YOUR TASK - Once you have read the data below, please repeat all of it exactly.

----------

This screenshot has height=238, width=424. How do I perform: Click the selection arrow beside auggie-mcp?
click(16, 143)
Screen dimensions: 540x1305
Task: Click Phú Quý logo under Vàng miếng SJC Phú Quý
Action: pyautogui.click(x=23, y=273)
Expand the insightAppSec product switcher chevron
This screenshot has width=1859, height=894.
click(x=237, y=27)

----------

EXPECTED ANSWER -
This screenshot has height=238, width=424. How do I perform: Click the selection arrow beside auggie-mcp?
click(16, 143)
Screen dimensions: 540x1305
Task: Click Phú Quý logo under Vàng miếng SJC Phú Quý
Action: pyautogui.click(x=23, y=273)
Expand the insightAppSec product switcher chevron
This screenshot has width=1859, height=894.
click(x=237, y=27)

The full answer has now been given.